Ecophysiological Responses of Tall Fescue Genotypes to Fungal Endophyte Infection, Elevated Temperature, and Precipitation

Abstract

ABSTRACTTall fescue (Schedonorus arundinaceus (Schreb.) Dumort., nom. cons.) can form a symbiosis with the fungal endophyte Epichloë coenophiala, whose presence often benefits the plant, depending on plant and fungal genetics and the prevailing environmental conditions. Despite this symbiosis having agricultural, economic, and ecological importance, relatively little is known regarding its response to predicted global climate change. We quantified the ecophysiological responses of four tall fescue genetic clone pairs, where each pair consisted of one endophyte‐infected (E+) and one endophyte‐free clone, to climate change factors of annually elevated temperature and seasonally increased precipitation.

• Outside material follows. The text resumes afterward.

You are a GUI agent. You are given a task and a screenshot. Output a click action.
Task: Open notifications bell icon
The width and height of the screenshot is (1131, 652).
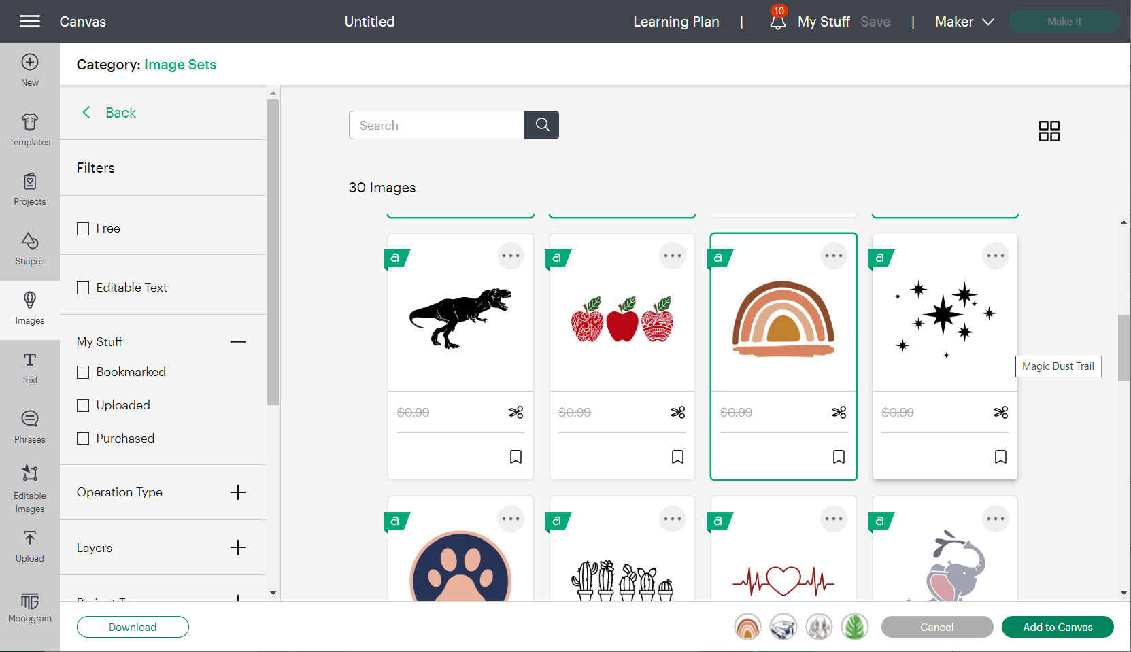[777, 22]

Endophyte presence increased fescue tillering and biomass production in the elevated temperature treatment and greatly enhanced the ability of two of the fescue clones to recover from the hot and unusually dry summer. Surprisingly, endophyte infection also stimulated biomass production and photosynthesis rates (for one clone) in the most mesic treatment (additional precipitation). Toxic ergot alkaloid concentrations increased in E+ individuals exposed to elevated temperatures, particularly in the fall, but the strength of the response varied across E+ genotypes. Overall, this study suggests that choice of plant and endophyte genetic material will be important in determining the productivity, toxicity, and resilience of tall fescue pastures under future climate conditions.